### RECORDS ###

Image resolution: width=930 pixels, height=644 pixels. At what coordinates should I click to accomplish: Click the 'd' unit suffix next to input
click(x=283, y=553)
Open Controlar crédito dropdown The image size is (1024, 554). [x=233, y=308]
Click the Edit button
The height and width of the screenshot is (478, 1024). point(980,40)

###
### RECORDS ###

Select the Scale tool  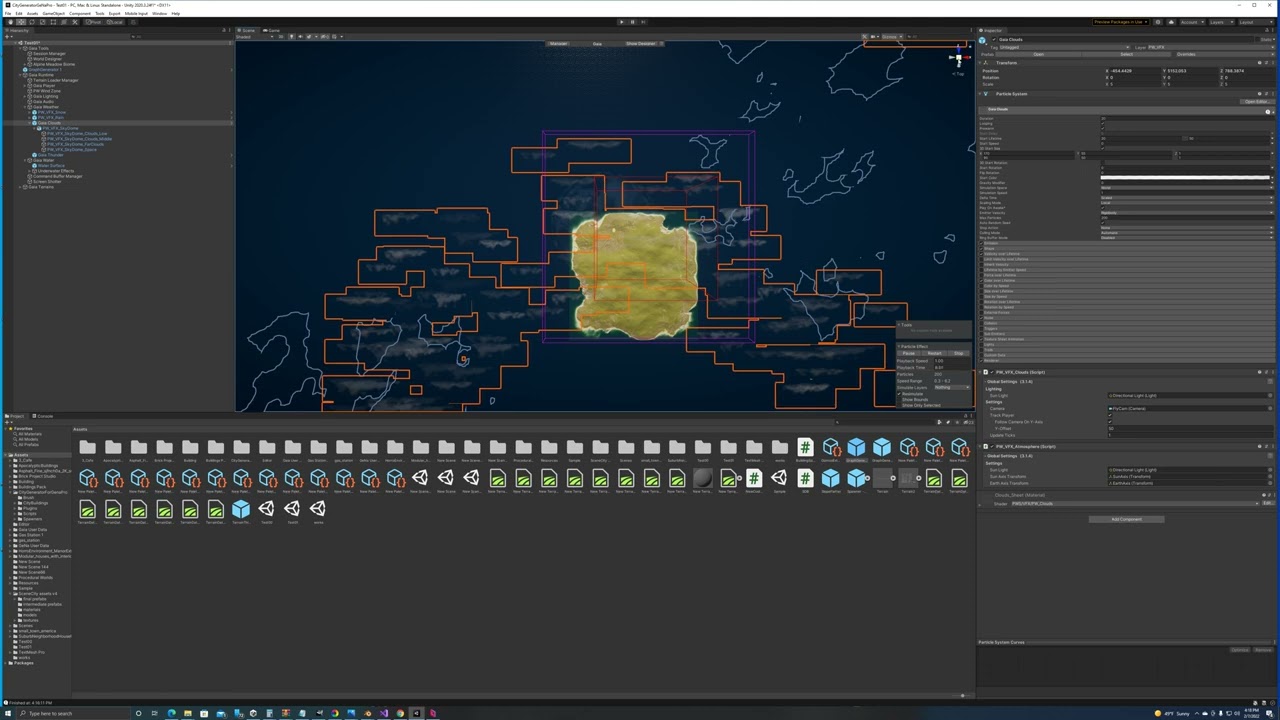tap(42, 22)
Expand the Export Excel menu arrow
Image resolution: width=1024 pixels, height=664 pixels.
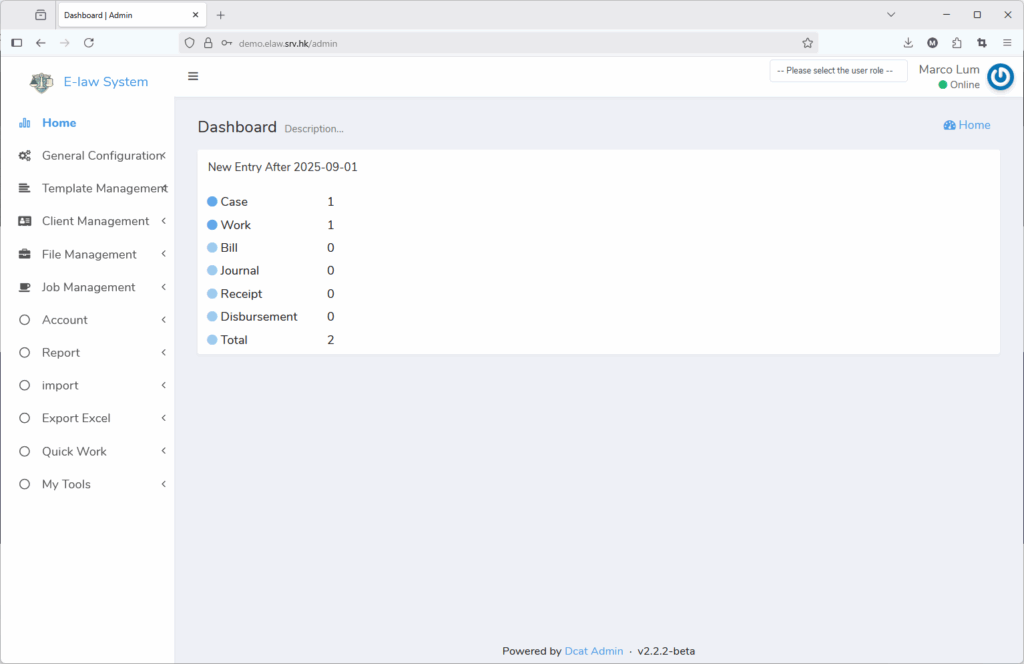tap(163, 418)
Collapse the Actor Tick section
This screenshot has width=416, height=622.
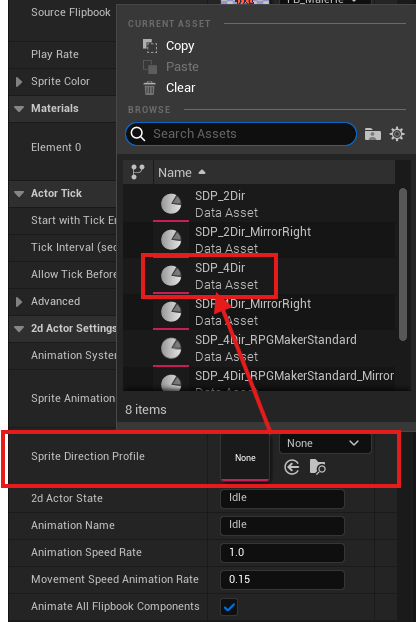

###

THE PROBLEM: From the material above, retype precisely the lines between the line holding "Collapse the Actor Tick section" and the line holding "This screenshot has width=416, height=622.", inclusive, and nothing beyond them.

RESULT OF THE EXERCISE:
Collapse the Actor Tick section
This screenshot has width=416, height=622.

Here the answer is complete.